Optimize makeARGB for ubyte images#1617
Conversation
Yes! I feel like the long-term plan for makeARGB should be something like "determine the shape of the data+args, send off to a purpose-built function". The general nature of that function has made optimization too complicated for me to think about. |
Looking at the function, I see a few places for some optimizations (not counting numba, which is 100% on the table IMO); but I'm not feeling comfortable making a go at it until
|
|
Huge improvement, by the way. Using 2048x2048, my system sees a 4.5x (py3.7+qt5) and 8x (py3.9+pyside2) improvement. ( Aside: I should really set up ASV to consolidate and standardize these measurements ) Adding a Scale ( |
|
Specifying levels (even if equal to the dtype min,max) will trigger #1590. |
|
@outofculture I would review this but given the complexity and how much this impact your work, figure I'll give you the honors haha. @pijyoi thanks for keeping at this. |
| data = xp.empty((frames,) + frame_shape, dtype=dt) | ||
| view = data.reshape((-1,) + chan_shape) | ||
| for idx in range(view.shape[0]): | ||
| subdata = xp.random.normal(loc=loc, scale=scale, size=chan_shape) |
There was a problem hiding this comment.
This omits the gaussian blurring of the previous code. I'm not sure if that was in there for any important reason. I read through the history, and it has always been a part of this code, and never with explanation. It does visibly alter the image, which is maybe more characteristic of e.g. microscope images. I didn't notice any fps differences either way, so it might be safest to leave it in place.
There was a problem hiding this comment.

» Given material:
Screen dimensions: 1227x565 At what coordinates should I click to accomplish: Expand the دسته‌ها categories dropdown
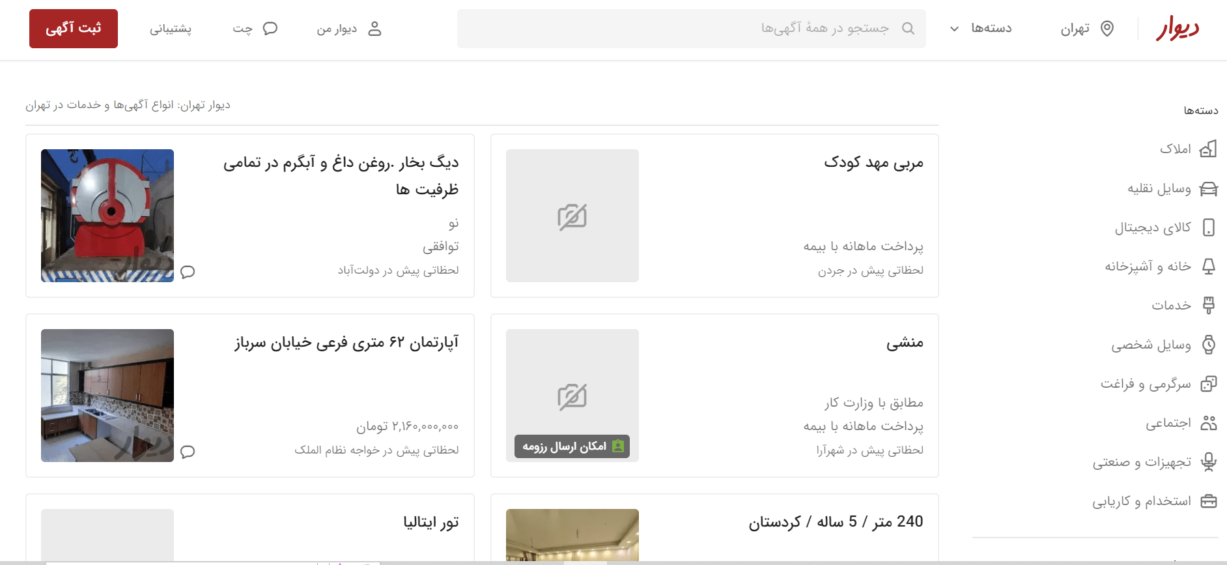(x=981, y=29)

» Exercise tasks:
a – In the makeARGB optimization thread, what speedup on 2048x2048 images was reported for py3.9 with pyside2?
b – Continue the makeARGB optimization thread, picking up after its final line.
The listing is drawn from a separate source and does not relate to the makeARGB optimization thread.

» Answers for the exercise:
a – An 8x improvement.

b –
The gaussian blurring is the function that slows down array creation the most. This becomes observable for larger matrices like 2048x2048. Large matrices are needed to make the profiling timings more measurable. It also makes changing the size on-the-fly from the GUI to be very slow, which makes it harder for experimentation.
It doesn't affect the frame rate. But it makes experimenting easier.
There was a problem hiding this comment.
That's legit. Could you leave something in as a comment for now? I'll dig a bit further to see if there's ever a good cause for smoothing things first.
There was a problem hiding this comment.
I took a look at pg.gaussianFilter(). I counted at least 4 temporary copies of the input data would be in-flight within that function. So for a 4096x4096 uint8 array, the initial random float64 data would be 128MB. While passing through pg.gaussianFilter(), another 512MB would be allocated.
This would be rather surprising to the user who thought his array was only 16MB.
| ain_view = ain[row_beg:row_end, ...] | ||
| aout_view = aout[row_beg:row_end, ...] | ||
| qimg = QtGui.QImage(ain_view, ncols, ain_view.shape[0], ain.strides[0], in_fmt) | ||
| qimg = qimg.convertToFormat(out_fmt) |
There was a problem hiding this comment.
Nothing else in makeARGB does batching, though maybe more should. How did you decide on the batch size of 512KPixels? Does this perform well in Windows? ( I'm unable to access my Windows-based test systems today. ) Is this a special case that makes batching particularly valuable, or is it worth exploring this strategy elsewhere?
There was a problem hiding this comment.
The primary purpose here of the batching was to restrict the amount of extra memory used by going through the fast path due to QImage.convertToFormat() returning a new image.
So for example, without batching, if the input data was 4096x4096 uint8 (16MB), the ARGB output of QImage.convertToFormat() would result in the (temporary) consumption of another 64MB. The idea was that the user should not have to pay for more memory usage.
In this case, being cache-friendly was a secondary consideration. However 512KBytes was chosen to be a value that hopefully fit within common processor L2 cache-sizes. It's not too small that the looping overhead becomes dominant. But I would agree with you if it seems like a magic value.
As I said, here, it's less for performance than for reducing memory usage. After the speed up here, there were much larger bottlenecks elsewhere that would dwarf any minor gains from further tweaking.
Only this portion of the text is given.